Federal Transportation Officials Fear Highway Trust Fund to Run Dry

How will it Affect Different States including Texas?


FTA Administrator Peter Rogoff

Although the federal Highway Trust Fund was funded through September of this year by congressional action in June 2012, transportation officials are warning that the fund could run dry before the new fiscal year starts in October. And, if that’s the case, reimbursement payments to the states could slow down. “Based on the numbers we’re seeing coming out of the Treasury Department each month, we won’t make it,” said Peter Rogoff, the U.S. Department of Transportation (USDOT) acting undersecretary for policy, at a recent American Trucking Association meeting.
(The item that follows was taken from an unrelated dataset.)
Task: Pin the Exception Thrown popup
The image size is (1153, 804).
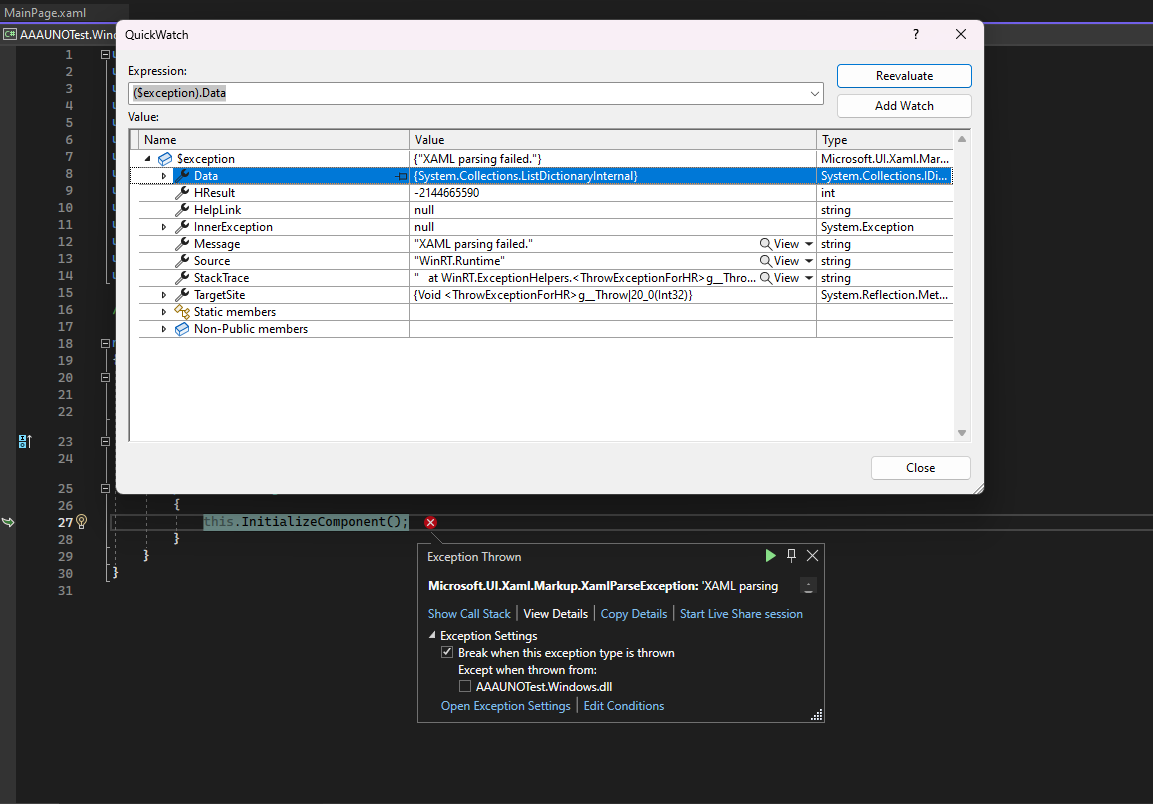Action: point(790,556)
“That means that as a department, we will be required to slow down our spending in order to maintain a positive balance, potentially in the heart of the construction season,” said Rogoff. Such a slowdown would likely be during the typically peak construction season during the summer months, crippling states’ efforts to meet their transportation infrastructure needs without federal funds.
According to USDOT, based on current spending and revenue trends, the Highway Account began the current fiscal year with approximately $1.6 billion in cash. Congressional action allowed the transfer of $9.7 billion from the General Fund to the Highway Account soon after the start of the fiscal year. USDOT reports, however, that payments are going out of the account faster than receipts are coming in. That has resulted in the cash balance falling by nearly $3.4 billion since the General Fund infusion. By the last week of December 2013, the cash balance was $8.5 billion.

Hardly anyone will argue that the construction industry, bolstered by transportation infrastructure spending, is key to reviving a sputtering economy. There have been a variety of innovative proposals and programs nationwide to increase revenue that can help shore up infrastructure funding.
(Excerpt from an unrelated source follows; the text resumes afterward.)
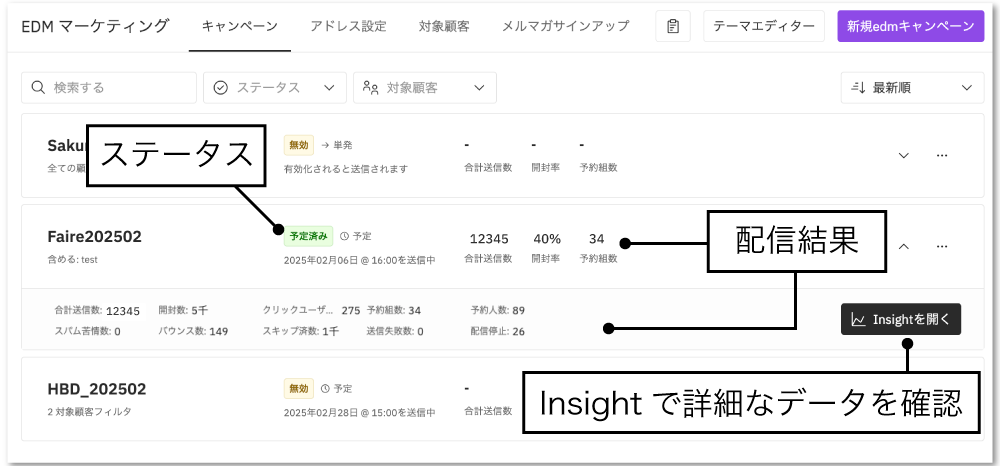Open the HBD_202502 campaign title

[x=97, y=389]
The Texas Legislature has taken $225 million from its rainy day fund to provide funding to counties whose transportation infrastructure has been damaged by vehicles involved in the recent increase in oil and gas production. The deadline for applying for these funds was recently pushed back a month to give more counties time to discuss creating County Energy Transportation Reinvestment Zones to qualify for the funding. But not all counties eligible for this funding have the resources available for the matching funds they must provide as part of the qualifications.

In Pennsylvania, the state transportation department is expecting responses soon to its request for qualifications, seeking a private-sector firm to participate in a public-private partnership to accelerate the replacement of many of its 4,200 state-owned structurally deficient bridges. The private firm would be responsible for designing, building and maintaining the bridges. The goal would be to replace at least 500 of those bridges in 2015, where the replacements would take 15-20 years to replace if a traditional design-building contract was issued for each.
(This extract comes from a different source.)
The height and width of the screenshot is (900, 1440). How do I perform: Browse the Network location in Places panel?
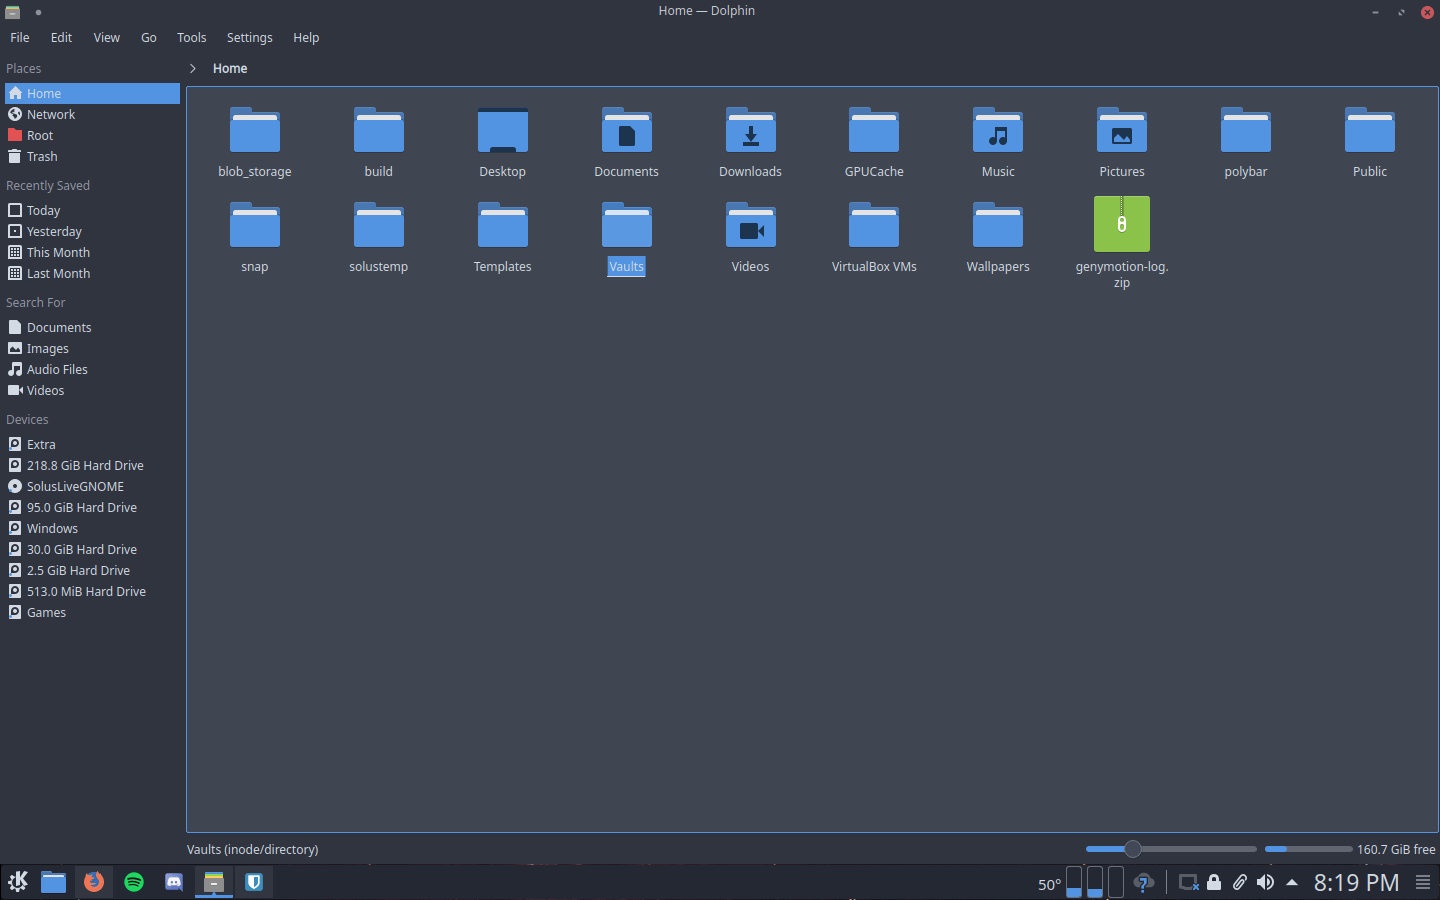click(50, 114)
Legislation has been filed at the federal level and has bipartisan support for innovations such as re-establishing state infrastructure banks to make low-interest loans for transportation projects to establishing a $50 billion infrastructure fund that would support loan guarantees and financing authority for state and local governments.

In spite of filing of legislation that may or may not pass and the implementation of short-term innovative programs aimed at jump-starting transportation spending, many states are still finding their budgets stretched and many still rely heavily on the federal funding from the Highway Trust Fund but are reluctant to make plans without some guarantee money will be available.

“We need to be mindful of the fact that state transportation commissioners, governors and mayors need to start making investment decisions well in advance of August,” said Rogoff. If Congress gives no hint of an improved outlook for federal funding assistance, many of those state and local governments will hold off on projects, he said, and the condition of roads and bridges will continue to deteriorate nationwide.